(Estratto):
╭──

Sognare in grande non è un peccato per cui posso affermare che, se qualcuno non ci avesse già pensato, mi sarebbe piaciuto:

–       avere avuto le intuizioni di Lavoisier e Dalton relative alla costituzionedella materia (sono un chimico!);

–       aver intuito e realizzato la trasmissione delle onde elettromagnetiche via etere (Guglielmo Marconi);

–       essere stato un precursore di uno dei più famosi movimenti artistici quale, per esempio,il cubismo, movimento che destruttura la realtà utilizzando figure geometriche.

 

–       Quando e come ha iniziato a vedersi come artista?

 

Il processo è stato lento anche se avvenuto in pochi anni. Fin dai miei primi lavori ho visto il loro apprezzamento da parte delle persone che mi accompagnano nella vita, parenti e amici, ma non ho mai pensato che i loro giudizi positivi potessero andare al di là del compiacimento con il quale si viene giudicati da chi ti è affettivamente vicino. L’ironia con la quale ricevevo i primi riconoscimenti mi impediva di affibbiarmi il titolo di “artista”, cosa che ancora oggi mi è difficile. Per me un artista è chi decide di vivere della propria arte, soffrendo per i momenti difficili, sacrificando una vita normale per l’impegno a promuovere le proprie creazioni. Non per niente molti dei pittori le cui opere sono riconosciute come capolavori a livello mondiale hanno avuto vite disgraziate e misere. Io ancora non sono pronto a pensarmi e presentarmi come artista anche se comincio ad avere alcuni riscontri oggettivi anche da parte di chi non è legato a me con vincoli di affetto.

╰──

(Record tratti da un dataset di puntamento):

╭──

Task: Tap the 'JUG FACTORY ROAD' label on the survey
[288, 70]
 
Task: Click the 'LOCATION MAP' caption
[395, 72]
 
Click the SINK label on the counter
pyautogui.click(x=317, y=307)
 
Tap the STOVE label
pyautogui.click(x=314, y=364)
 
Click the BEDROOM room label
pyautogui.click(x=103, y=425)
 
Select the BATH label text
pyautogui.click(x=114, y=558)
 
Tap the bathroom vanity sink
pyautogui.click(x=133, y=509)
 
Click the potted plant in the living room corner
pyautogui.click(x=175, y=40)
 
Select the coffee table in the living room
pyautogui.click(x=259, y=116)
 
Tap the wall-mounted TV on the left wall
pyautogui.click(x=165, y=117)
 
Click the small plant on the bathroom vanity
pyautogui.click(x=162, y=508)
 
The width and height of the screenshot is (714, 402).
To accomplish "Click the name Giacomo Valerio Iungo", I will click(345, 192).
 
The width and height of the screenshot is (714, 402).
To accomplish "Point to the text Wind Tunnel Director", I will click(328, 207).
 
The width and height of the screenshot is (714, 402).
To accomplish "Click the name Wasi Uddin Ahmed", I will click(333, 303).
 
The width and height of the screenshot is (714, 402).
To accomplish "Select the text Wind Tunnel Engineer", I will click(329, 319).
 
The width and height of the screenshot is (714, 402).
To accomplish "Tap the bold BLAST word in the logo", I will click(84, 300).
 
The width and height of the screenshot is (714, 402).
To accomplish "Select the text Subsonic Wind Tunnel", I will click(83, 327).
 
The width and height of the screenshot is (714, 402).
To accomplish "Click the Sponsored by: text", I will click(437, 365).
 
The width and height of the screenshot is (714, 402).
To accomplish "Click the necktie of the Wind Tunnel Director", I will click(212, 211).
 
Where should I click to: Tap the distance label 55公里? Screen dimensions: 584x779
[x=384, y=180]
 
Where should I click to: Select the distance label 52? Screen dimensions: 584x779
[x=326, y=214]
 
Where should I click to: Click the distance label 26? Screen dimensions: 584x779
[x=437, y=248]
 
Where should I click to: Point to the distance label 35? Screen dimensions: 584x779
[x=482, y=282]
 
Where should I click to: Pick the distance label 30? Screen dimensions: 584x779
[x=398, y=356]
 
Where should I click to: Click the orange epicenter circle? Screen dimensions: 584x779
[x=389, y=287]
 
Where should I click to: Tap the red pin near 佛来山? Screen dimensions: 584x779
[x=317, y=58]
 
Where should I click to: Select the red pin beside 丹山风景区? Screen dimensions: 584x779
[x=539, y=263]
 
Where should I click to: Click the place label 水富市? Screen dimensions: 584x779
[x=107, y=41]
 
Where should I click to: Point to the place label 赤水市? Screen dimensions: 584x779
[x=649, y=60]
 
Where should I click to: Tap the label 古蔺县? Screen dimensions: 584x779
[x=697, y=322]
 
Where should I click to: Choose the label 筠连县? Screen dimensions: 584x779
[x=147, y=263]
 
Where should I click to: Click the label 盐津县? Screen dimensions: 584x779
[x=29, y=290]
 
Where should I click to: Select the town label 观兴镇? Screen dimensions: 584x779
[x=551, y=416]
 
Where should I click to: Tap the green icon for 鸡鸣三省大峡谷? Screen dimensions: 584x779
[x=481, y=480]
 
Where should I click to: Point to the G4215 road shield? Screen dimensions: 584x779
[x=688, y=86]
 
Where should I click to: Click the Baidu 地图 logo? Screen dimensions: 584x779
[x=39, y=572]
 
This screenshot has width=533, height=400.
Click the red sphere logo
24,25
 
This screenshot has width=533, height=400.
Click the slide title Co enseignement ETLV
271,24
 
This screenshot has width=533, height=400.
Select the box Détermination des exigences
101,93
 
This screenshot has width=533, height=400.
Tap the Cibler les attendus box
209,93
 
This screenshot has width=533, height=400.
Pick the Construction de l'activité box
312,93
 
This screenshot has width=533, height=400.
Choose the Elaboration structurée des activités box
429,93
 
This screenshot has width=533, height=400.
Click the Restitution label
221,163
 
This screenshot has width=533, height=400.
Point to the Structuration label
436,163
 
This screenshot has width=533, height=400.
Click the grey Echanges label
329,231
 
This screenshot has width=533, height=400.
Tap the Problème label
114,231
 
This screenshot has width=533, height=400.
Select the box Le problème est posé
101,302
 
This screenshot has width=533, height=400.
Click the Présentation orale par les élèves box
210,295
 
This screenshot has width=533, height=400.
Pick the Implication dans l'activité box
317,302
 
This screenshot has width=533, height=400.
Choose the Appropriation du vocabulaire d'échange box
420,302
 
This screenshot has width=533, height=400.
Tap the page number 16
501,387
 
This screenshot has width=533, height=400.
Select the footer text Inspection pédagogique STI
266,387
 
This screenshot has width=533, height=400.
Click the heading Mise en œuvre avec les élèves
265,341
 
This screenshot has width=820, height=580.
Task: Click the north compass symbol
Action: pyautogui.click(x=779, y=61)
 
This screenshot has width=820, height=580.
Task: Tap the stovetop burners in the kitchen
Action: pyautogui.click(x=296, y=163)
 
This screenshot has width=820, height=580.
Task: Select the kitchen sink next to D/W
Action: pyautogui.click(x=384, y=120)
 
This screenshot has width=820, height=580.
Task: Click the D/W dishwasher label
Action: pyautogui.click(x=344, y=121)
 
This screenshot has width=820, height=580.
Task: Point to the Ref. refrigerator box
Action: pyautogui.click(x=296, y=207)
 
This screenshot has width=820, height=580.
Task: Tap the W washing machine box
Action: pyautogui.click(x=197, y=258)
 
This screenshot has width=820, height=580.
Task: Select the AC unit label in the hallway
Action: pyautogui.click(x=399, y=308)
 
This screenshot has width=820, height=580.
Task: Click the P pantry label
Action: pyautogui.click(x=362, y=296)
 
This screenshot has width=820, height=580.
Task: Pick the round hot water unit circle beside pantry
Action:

╰──

(Il compito): Riporta parola per parola il passo dell'estratto che comincia con "Sognare in grande" e finisce con "vedersi come artista?". I record non hanno alcun legame con l'estratto.

(Risposta):
Sognare in grande non è un peccato per cui posso affermare che, se qualcuno non ci avesse già pensato, mi sarebbe piaciuto:

–       avere avuto le intuizioni di Lavoisier e Dalton relative alla costituzionedella materia (sono un chimico!);

–       aver intuito e realizzato la trasmissione delle onde elettromagnetiche via etere (Guglielmo Marconi);

–       essere stato un precursore di uno dei più famosi movimenti artistici quale, per esempio,il cubismo, movimento che destruttura la realtà utilizzando figure geometriche.

 

–       Quando e come ha iniziato a vedersi come artista?